Ce qui est visé, pour la poétique, est un écrire, entendant par là une activité, faite par un sujet dans une histoire, un passage de la subjectivité dans le langage, qui transforme le langage et la subjectivité, l’écriture et la lecture, subjectif collectif ensemble. D’où le titre de ce livre, parce que Hugo n’est plus, comme tout nom propre d’écrivain – mais comme on dit un Renoir –, que l’indice de reconnaissance pour un agir spécifique, qui inclut nécessairement la collectivité par l’action qu’il exerce sur la syntaxe et sur l’histoire, l’interaction du dit et du dire qui modifie le dire lui-même. Le nom de l’écrivain confond alors les catégories grammaticales, c’est une étiquette, – adjectif du verbe : Écrire Hugo. Le terme simple dit les choses qui n’ont pas de fin. (EH1, 15)
L’hypothèse à vérifier date du début des années soixante-dix car la date de publication peut tromper. Elle situe son auteur « à contretemps[8] » de ses contemporains tout en étant partie prenante des formes de réflexion de l’époque. Elle constitue un réactif au structuralisme appliqué à la littérature, à l’« anti-humanisme théorique qui (…) mène à une vue non dialectique et stérilisante de son objet-sujet[9] ». L’hypothèse vise à tenir ensemble « le rythme et la prosodie dans leur rapport avec un vivre particulier » à rebours d’habitudes qui préfèrent les « universaux tels que le genre ou la rhétorique[10] ». Ce « vivre » est ici stratégique quant au biographique car s’il spécifie, il ne réhabilite pas une sortie du langage à laquelle le psychologisme ou le sociologisme avaient habituée sous les formes variées d’une vie-une œuvre ou du mouvement, de l’école c’est-à-dire des sources et des influences, de l’œuvre et de son contexte… Mais qu’est-ce que cette spécificité ?

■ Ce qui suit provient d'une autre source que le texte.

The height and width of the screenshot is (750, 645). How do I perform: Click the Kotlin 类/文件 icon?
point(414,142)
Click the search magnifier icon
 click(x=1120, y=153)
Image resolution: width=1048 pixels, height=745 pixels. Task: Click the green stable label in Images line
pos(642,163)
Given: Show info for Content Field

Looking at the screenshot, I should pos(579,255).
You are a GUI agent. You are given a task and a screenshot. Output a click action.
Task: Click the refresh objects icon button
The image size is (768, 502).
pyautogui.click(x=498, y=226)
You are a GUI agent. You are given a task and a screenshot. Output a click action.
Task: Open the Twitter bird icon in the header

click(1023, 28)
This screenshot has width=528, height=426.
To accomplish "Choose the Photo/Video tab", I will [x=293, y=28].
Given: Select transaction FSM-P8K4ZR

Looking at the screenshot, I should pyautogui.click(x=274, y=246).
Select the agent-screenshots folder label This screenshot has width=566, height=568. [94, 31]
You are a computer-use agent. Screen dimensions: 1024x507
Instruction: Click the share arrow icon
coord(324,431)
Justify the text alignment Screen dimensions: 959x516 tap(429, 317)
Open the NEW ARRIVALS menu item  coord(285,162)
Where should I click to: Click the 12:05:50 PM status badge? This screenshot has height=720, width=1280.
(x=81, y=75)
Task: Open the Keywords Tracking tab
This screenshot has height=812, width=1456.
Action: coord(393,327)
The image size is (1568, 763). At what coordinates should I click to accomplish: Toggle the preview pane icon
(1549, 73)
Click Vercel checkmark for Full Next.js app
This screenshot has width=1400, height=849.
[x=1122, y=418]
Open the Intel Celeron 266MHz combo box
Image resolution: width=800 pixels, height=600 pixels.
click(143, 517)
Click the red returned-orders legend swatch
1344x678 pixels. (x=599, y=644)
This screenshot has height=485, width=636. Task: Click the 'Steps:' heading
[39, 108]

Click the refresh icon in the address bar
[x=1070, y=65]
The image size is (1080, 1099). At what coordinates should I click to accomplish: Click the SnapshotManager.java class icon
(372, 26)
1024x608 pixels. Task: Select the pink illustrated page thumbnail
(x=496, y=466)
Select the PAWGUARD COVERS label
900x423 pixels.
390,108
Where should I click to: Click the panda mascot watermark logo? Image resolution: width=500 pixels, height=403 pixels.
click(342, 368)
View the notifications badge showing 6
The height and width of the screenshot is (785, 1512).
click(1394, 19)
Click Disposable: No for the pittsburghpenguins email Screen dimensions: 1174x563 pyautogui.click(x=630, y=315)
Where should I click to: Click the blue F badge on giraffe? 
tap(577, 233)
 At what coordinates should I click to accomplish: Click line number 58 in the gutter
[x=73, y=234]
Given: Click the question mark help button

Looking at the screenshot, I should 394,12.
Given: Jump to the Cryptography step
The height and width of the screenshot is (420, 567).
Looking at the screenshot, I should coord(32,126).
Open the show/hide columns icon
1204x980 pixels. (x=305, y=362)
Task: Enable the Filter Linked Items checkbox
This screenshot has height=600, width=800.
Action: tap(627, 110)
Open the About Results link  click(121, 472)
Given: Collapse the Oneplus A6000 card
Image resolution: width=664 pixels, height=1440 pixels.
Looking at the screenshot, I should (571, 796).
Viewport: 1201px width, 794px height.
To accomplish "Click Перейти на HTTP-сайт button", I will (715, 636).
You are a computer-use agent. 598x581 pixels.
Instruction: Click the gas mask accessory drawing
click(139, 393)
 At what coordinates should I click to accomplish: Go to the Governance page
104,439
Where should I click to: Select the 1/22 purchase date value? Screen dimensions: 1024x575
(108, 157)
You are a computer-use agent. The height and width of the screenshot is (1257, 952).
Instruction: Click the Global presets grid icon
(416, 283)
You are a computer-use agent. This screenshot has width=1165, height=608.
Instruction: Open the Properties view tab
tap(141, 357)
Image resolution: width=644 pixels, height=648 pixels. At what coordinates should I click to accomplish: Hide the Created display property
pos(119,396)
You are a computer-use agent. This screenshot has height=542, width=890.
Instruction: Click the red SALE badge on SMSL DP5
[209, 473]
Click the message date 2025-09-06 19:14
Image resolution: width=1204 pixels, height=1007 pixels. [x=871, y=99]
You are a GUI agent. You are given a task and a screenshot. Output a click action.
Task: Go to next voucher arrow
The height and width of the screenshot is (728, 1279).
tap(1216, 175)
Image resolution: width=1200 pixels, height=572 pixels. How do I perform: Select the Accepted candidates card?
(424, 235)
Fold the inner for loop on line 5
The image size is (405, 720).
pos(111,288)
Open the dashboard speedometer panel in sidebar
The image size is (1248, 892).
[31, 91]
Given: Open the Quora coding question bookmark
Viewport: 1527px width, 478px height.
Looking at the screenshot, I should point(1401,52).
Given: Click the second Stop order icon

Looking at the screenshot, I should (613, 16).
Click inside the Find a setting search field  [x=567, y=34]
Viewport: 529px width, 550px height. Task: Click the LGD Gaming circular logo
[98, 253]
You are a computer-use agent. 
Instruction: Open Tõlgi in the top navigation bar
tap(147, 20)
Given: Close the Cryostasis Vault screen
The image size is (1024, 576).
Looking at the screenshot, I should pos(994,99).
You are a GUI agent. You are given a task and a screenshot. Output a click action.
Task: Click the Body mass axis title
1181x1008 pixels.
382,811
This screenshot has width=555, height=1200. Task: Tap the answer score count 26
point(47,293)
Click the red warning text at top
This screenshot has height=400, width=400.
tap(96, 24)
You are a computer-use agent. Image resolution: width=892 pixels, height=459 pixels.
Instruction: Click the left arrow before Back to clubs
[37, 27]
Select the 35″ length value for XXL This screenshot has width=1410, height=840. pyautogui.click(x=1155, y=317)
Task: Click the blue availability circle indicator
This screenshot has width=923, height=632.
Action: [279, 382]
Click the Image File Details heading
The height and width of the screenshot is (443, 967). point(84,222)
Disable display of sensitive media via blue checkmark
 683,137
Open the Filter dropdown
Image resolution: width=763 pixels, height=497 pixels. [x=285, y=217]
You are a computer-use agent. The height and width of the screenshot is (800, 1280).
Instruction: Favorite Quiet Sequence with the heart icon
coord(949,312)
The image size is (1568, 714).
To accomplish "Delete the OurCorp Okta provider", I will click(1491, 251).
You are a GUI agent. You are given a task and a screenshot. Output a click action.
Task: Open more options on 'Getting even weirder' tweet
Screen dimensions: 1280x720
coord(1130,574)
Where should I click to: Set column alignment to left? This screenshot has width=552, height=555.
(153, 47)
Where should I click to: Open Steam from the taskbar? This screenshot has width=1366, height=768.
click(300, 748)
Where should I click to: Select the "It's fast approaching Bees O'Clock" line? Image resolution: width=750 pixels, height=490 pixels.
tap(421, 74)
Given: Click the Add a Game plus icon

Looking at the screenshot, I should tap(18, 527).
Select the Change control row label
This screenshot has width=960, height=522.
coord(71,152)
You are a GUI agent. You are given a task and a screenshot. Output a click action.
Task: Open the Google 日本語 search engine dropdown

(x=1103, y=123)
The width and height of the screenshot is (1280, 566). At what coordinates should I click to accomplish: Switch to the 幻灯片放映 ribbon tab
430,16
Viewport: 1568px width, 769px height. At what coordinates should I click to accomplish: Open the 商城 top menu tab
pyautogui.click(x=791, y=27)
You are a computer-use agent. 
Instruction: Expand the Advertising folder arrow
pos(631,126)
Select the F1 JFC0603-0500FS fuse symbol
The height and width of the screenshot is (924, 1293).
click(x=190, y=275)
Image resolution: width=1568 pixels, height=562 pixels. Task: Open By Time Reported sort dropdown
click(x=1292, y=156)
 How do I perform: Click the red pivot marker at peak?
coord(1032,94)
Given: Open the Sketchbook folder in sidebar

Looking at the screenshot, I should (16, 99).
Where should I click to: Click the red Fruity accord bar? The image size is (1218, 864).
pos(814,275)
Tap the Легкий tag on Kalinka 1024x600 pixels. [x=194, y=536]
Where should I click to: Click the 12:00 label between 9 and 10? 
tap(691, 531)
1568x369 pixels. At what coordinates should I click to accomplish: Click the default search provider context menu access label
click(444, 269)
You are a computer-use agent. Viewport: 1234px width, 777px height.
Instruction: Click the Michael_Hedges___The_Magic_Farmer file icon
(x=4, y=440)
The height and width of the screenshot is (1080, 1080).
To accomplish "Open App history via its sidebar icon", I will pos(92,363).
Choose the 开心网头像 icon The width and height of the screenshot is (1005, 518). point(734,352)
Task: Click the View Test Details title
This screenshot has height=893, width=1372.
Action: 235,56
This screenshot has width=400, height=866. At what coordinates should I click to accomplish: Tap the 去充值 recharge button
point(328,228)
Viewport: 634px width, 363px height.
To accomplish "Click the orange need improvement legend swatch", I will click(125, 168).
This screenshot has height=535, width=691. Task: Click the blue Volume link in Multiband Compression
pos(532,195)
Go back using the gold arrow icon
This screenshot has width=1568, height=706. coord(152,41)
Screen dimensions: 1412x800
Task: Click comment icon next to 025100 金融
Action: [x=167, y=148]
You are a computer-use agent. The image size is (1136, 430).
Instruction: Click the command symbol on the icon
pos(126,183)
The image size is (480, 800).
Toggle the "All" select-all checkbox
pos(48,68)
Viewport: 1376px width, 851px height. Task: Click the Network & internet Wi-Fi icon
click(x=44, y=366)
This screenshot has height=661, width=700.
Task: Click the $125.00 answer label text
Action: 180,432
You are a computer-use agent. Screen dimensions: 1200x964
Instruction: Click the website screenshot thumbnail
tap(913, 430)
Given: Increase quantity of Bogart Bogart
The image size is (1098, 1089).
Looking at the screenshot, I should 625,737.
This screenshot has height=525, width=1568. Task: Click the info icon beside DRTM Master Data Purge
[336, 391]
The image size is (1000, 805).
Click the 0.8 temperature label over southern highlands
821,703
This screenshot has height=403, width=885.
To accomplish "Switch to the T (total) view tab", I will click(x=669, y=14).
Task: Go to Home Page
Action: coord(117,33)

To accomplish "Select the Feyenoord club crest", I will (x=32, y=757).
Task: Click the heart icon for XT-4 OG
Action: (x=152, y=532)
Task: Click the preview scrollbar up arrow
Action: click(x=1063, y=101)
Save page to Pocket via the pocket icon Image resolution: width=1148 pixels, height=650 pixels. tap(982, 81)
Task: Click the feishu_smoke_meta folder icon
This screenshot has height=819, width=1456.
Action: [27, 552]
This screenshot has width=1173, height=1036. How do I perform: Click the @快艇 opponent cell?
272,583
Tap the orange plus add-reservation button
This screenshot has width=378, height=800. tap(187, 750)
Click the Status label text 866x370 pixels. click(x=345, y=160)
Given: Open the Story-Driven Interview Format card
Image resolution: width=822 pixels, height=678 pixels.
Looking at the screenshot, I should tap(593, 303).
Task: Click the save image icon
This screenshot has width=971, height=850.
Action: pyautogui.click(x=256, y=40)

L’hypothèse Meschonnic du début des années soixante-dix peut d’abord se résumer ainsi :
La recherche entreprise se situe comme la tentative de dialectiser ce qui a été jusqu’ici pensé de façon non dialectique. Cette recherche ne peut pas ne pas être un itinéraire, abordant les problèmes par la pratique et par la théorie. Il s’agit d’un dire et non d’un dit, d’un vivre et non d’un vécu, de l’écrire et du traduire comme transformation, de la valeur non séparée de la signification. Le vivre est indispensable à cette dialectisation[11].
Dans une proximité certaine avec les préoccupations contemporaines d’un Jean Starobinski et en particulier avec sa notion de « trajet critique[12] », une telle « recherche » est un « itinéraire ». Elle vise la dialectisation de l’écrire et du vivre en passant par une critique des confusions habituelles qui réduisent l’expérience littéraire soit au « dit » soit au « vécu ». De ce point de vue, on ne peut parler d’une sortie du structuralisme sous la forme d’un retour à ce qui le précédait. L’écrire comme dire, énonciation toujours énonciation, engage un vivre par l’écrire et un écrire par un vivre qui ne s’arrête pas à un vécu, à un énoncé… On voit aussitôt que le biographique qui semble convoqué est révoqué. Aussi, faudrait-il entendre cette hypothèse comme la tentative d’invention non seulement d’une « relation critique » à hauteur de ses sujets-objets (auteur, lecteur, critique…) mais aussi d’une relation poétique à hauteur d’un passage de sujet, d’une poétique de la relation comme relation dans et par le poème, le poème-relation incluant l’œuvre et sa critique, la critique comme œuvre et les deux comme faisant la vie d’un vivre-écrire toujours recommencé. C’est ici l’hypothèse continuée dans ce travail.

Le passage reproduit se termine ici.